*Prompt*.
In the entries below, find the line with "Viewport: 1723px width, 969px height." and the line with "Open the three-dots customize menu". Return those two lines and all lines between them, exactly.

*Supplied entries*.
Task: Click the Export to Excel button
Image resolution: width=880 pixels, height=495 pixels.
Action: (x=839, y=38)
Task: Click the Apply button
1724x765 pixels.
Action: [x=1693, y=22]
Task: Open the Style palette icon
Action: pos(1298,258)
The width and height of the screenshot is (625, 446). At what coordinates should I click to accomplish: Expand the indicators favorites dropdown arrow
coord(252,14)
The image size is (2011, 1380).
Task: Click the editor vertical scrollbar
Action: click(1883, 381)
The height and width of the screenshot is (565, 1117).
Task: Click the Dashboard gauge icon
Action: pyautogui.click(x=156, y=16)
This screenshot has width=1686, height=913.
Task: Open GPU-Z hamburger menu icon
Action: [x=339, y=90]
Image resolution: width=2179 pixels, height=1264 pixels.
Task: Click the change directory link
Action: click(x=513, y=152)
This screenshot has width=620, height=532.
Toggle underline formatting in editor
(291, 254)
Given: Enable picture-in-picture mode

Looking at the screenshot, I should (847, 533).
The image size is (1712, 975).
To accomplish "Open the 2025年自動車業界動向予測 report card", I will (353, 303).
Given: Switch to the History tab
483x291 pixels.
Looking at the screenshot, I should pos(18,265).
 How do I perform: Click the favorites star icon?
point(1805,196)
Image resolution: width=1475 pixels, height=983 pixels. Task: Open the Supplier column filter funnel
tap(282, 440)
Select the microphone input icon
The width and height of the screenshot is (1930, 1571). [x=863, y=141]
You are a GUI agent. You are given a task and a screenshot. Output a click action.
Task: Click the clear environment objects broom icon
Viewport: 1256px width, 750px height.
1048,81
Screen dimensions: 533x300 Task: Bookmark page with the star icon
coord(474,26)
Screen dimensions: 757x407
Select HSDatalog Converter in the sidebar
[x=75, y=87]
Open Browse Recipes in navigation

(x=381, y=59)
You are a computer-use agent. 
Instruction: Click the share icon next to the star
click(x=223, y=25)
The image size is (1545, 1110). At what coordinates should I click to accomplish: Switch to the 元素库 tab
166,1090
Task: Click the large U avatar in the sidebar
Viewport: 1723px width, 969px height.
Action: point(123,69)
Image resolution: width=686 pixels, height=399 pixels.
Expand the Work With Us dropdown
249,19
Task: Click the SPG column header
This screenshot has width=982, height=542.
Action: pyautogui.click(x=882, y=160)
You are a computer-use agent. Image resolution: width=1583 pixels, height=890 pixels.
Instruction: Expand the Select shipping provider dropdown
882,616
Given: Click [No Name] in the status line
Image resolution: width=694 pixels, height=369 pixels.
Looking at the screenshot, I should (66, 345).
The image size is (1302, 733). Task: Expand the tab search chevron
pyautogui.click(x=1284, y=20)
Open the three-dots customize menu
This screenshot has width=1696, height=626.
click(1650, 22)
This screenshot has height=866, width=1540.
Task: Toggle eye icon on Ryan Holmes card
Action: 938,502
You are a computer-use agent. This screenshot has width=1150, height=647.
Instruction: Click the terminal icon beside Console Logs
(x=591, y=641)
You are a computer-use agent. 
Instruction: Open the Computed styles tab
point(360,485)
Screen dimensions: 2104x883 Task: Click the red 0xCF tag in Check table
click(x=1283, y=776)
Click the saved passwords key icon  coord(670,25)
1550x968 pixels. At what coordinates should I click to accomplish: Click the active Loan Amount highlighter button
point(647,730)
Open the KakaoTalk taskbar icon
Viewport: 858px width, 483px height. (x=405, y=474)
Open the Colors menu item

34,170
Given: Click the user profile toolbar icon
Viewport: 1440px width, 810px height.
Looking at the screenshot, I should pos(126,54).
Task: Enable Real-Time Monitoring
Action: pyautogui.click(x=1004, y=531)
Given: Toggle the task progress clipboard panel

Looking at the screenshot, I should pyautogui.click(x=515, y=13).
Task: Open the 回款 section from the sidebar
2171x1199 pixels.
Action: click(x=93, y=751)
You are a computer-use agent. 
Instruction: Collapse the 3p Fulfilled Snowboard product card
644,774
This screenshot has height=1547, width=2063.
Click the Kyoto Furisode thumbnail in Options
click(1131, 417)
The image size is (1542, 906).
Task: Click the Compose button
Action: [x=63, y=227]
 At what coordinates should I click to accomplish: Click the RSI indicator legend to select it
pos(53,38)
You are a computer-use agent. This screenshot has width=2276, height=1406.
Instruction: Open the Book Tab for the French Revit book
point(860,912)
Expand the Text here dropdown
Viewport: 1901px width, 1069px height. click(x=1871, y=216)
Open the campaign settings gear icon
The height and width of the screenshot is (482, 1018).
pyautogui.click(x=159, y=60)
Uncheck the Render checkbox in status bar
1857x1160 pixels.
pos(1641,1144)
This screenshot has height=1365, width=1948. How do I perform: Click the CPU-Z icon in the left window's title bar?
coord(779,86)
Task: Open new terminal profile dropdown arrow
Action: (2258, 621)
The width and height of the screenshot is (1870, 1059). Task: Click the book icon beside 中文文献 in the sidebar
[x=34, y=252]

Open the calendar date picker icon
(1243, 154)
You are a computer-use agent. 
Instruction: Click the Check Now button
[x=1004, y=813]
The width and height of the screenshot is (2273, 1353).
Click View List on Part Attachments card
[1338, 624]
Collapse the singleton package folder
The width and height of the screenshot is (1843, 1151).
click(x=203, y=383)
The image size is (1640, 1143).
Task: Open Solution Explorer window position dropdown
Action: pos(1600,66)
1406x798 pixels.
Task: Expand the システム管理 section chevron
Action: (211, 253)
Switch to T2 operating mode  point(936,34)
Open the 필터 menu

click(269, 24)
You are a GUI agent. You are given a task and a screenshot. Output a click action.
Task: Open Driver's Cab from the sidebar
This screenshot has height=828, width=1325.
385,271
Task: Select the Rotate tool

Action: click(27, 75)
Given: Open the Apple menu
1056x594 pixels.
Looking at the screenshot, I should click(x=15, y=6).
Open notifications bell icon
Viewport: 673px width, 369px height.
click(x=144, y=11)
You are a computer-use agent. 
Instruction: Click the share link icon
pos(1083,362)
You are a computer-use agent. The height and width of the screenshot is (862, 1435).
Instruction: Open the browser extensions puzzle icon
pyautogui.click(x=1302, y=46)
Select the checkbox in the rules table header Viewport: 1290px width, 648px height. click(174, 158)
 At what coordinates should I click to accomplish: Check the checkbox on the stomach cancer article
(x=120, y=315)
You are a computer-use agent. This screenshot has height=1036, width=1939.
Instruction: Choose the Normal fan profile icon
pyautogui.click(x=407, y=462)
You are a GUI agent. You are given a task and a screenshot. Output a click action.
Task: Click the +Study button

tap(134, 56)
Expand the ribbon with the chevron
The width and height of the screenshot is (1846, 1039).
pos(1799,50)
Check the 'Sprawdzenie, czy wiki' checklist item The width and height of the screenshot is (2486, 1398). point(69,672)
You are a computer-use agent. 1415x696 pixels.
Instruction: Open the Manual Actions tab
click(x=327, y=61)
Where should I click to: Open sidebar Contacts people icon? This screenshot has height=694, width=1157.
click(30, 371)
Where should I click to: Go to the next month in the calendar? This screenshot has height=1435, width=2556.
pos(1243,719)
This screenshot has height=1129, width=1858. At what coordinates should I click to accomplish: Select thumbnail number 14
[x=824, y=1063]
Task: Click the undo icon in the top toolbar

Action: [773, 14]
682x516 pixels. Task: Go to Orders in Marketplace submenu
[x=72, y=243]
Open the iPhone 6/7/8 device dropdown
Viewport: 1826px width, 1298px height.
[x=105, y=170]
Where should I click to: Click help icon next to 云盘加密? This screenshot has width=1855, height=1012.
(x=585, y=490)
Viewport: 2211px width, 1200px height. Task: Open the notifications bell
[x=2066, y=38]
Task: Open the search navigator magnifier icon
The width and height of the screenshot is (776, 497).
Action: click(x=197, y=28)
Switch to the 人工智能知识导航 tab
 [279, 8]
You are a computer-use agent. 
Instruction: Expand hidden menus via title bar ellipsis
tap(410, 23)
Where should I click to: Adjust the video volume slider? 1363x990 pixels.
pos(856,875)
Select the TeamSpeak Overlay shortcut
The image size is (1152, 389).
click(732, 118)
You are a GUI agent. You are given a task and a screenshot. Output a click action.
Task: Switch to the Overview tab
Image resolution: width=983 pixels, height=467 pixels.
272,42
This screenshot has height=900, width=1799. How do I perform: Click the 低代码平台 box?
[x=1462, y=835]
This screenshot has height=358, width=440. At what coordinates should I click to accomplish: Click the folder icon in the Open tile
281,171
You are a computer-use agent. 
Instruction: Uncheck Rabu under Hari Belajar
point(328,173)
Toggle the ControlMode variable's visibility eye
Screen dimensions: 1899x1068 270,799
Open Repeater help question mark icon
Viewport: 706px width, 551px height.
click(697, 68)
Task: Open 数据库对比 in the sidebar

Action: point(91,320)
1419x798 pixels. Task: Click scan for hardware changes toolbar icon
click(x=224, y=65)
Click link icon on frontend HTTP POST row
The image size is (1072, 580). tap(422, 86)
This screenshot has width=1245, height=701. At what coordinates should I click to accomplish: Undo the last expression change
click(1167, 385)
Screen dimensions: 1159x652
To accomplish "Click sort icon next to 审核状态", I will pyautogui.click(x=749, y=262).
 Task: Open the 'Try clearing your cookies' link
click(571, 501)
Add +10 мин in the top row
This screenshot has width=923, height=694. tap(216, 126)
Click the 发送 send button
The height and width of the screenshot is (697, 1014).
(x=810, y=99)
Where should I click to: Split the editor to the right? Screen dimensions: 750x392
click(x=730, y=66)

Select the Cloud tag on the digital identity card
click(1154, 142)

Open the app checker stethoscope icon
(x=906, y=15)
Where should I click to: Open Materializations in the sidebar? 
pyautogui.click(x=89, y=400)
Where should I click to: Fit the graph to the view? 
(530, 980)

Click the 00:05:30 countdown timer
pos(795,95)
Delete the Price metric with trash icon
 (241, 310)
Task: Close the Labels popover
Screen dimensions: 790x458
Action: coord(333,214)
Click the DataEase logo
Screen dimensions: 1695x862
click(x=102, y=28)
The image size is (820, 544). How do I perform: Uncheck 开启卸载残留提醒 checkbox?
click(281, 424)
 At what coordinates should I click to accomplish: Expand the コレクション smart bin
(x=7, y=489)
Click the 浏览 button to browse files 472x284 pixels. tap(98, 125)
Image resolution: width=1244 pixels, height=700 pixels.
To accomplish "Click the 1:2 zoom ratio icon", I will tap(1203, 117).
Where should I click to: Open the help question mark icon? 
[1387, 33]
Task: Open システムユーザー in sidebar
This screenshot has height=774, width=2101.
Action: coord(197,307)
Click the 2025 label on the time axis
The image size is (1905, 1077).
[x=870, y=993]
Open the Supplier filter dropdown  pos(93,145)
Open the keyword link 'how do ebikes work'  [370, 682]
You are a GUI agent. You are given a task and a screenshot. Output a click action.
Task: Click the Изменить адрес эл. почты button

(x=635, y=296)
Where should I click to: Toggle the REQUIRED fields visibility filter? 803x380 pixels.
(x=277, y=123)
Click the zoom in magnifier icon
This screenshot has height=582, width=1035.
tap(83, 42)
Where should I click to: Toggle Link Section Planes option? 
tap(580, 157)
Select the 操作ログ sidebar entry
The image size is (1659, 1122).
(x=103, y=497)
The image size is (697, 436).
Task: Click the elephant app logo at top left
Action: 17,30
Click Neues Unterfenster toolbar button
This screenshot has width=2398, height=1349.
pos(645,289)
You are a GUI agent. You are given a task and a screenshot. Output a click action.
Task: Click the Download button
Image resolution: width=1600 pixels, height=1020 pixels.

*Reply*.
Viewport: 1723px width, 969px height.
Action: point(123,69)
Image resolution: width=686 pixels, height=399 pixels.
Expand the Work With Us dropdown
249,19
Task: Click the SPG column header
This screenshot has width=982, height=542.
Action: pyautogui.click(x=882, y=160)
You are a computer-use agent. Image resolution: width=1583 pixels, height=890 pixels.
Instruction: Expand the Select shipping provider dropdown
882,616
Given: Click [No Name] in the status line
Image resolution: width=694 pixels, height=369 pixels.
Looking at the screenshot, I should (66, 345).
The image size is (1302, 733). Task: Expand the tab search chevron
pyautogui.click(x=1284, y=20)
Open the three-dots customize menu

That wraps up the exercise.